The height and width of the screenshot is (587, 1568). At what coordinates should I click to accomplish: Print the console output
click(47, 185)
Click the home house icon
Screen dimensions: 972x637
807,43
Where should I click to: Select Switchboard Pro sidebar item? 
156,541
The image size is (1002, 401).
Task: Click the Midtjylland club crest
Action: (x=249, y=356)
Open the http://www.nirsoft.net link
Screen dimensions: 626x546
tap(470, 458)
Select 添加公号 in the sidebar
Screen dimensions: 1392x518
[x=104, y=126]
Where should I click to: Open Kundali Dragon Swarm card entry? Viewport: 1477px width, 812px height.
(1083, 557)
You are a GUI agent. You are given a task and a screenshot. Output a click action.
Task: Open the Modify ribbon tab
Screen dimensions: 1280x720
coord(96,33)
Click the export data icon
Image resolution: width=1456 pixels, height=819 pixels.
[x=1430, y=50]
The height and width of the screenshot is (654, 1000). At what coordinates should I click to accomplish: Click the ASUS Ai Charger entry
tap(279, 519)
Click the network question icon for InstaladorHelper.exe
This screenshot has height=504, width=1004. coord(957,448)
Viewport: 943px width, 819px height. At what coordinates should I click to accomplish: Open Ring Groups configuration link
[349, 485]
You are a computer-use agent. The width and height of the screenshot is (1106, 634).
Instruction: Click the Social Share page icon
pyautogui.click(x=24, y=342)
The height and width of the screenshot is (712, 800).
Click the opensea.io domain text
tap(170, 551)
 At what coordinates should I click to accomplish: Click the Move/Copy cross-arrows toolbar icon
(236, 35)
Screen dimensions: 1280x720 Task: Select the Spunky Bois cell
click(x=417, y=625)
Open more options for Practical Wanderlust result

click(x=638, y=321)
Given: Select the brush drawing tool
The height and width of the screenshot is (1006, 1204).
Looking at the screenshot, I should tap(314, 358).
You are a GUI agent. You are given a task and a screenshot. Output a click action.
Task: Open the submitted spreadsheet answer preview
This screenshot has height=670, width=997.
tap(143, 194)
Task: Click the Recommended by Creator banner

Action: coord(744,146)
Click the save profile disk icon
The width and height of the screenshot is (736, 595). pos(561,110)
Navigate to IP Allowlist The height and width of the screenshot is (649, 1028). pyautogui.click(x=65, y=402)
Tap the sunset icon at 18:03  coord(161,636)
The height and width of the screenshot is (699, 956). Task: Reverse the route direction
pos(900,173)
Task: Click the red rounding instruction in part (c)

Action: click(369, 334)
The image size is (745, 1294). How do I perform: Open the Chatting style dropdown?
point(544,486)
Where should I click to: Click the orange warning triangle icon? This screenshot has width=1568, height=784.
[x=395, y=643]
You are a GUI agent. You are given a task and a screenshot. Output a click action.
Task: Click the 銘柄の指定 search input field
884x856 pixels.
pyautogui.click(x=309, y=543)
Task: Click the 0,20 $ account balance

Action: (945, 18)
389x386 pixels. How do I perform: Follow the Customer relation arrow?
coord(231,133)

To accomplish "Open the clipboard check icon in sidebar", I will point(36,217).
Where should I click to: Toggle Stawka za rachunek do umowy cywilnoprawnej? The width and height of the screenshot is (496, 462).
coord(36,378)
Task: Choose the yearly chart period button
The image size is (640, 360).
***
Your task: A complete, exact copy of the material above is the expected answer.

Exercise output:
The height and width of the screenshot is (587, 1568). At what coordinates should I click to accomplish: Print the console output
click(47, 185)
Click the home house icon
Screen dimensions: 972x637
807,43
Where should I click to: Select Switchboard Pro sidebar item? 
156,541
The image size is (1002, 401).
Task: Click the Midtjylland club crest
Action: (x=249, y=356)
Open the http://www.nirsoft.net link
Screen dimensions: 626x546
tap(470, 458)
Select 添加公号 in the sidebar
Screen dimensions: 1392x518
[x=104, y=126]
Where should I click to: Open Kundali Dragon Swarm card entry? Viewport: 1477px width, 812px height.
(1083, 557)
You are a GUI agent. You are given a task and a screenshot. Output a click action.
Task: Open the Modify ribbon tab
Screen dimensions: 1280x720
coord(96,33)
Click the export data icon
Image resolution: width=1456 pixels, height=819 pixels.
[x=1430, y=50]
The height and width of the screenshot is (654, 1000). At what coordinates should I click to accomplish: Click the ASUS Ai Charger entry
tap(279, 519)
Click the network question icon for InstaladorHelper.exe
This screenshot has height=504, width=1004. coord(957,448)
Viewport: 943px width, 819px height. At what coordinates should I click to accomplish: Open Ring Groups configuration link
[349, 485]
You are a computer-use agent. The width and height of the screenshot is (1106, 634).
Instruction: Click the Social Share page icon
pyautogui.click(x=24, y=342)
The height and width of the screenshot is (712, 800).
Click the opensea.io domain text
tap(170, 551)
 At what coordinates should I click to accomplish: Click the Move/Copy cross-arrows toolbar icon
(236, 35)
Screen dimensions: 1280x720 Task: Select the Spunky Bois cell
click(x=417, y=625)
Open more options for Practical Wanderlust result

click(x=638, y=321)
Given: Select the brush drawing tool
The height and width of the screenshot is (1006, 1204).
Looking at the screenshot, I should tap(314, 358).
You are a GUI agent. You are given a task and a screenshot. Output a click action.
Task: Open the submitted spreadsheet answer preview
This screenshot has height=670, width=997.
tap(143, 194)
Task: Click the Recommended by Creator banner

Action: coord(744,146)
Click the save profile disk icon
The width and height of the screenshot is (736, 595). pos(561,110)
Navigate to IP Allowlist The height and width of the screenshot is (649, 1028). pyautogui.click(x=65, y=402)
Tap the sunset icon at 18:03  coord(161,636)
The height and width of the screenshot is (699, 956). Task: Reverse the route direction
pos(900,173)
Task: Click the red rounding instruction in part (c)

Action: click(369, 334)
The image size is (745, 1294). How do I perform: Open the Chatting style dropdown?
point(544,486)
Where should I click to: Click the orange warning triangle icon? This screenshot has width=1568, height=784.
[x=395, y=643]
You are a GUI agent. You are given a task and a screenshot. Output a click action.
Task: Click the 銘柄の指定 search input field
884x856 pixels.
pyautogui.click(x=309, y=543)
Task: Click the 0,20 $ account balance

Action: (945, 18)
389x386 pixels. How do I perform: Follow the Customer relation arrow?
coord(231,133)

To accomplish "Open the clipboard check icon in sidebar", I will point(36,217).
Where should I click to: Toggle Stawka za rachunek do umowy cywilnoprawnej? The width and height of the screenshot is (496, 462).
coord(36,378)
Task: Choose the yearly chart period button
The image size is (640, 360).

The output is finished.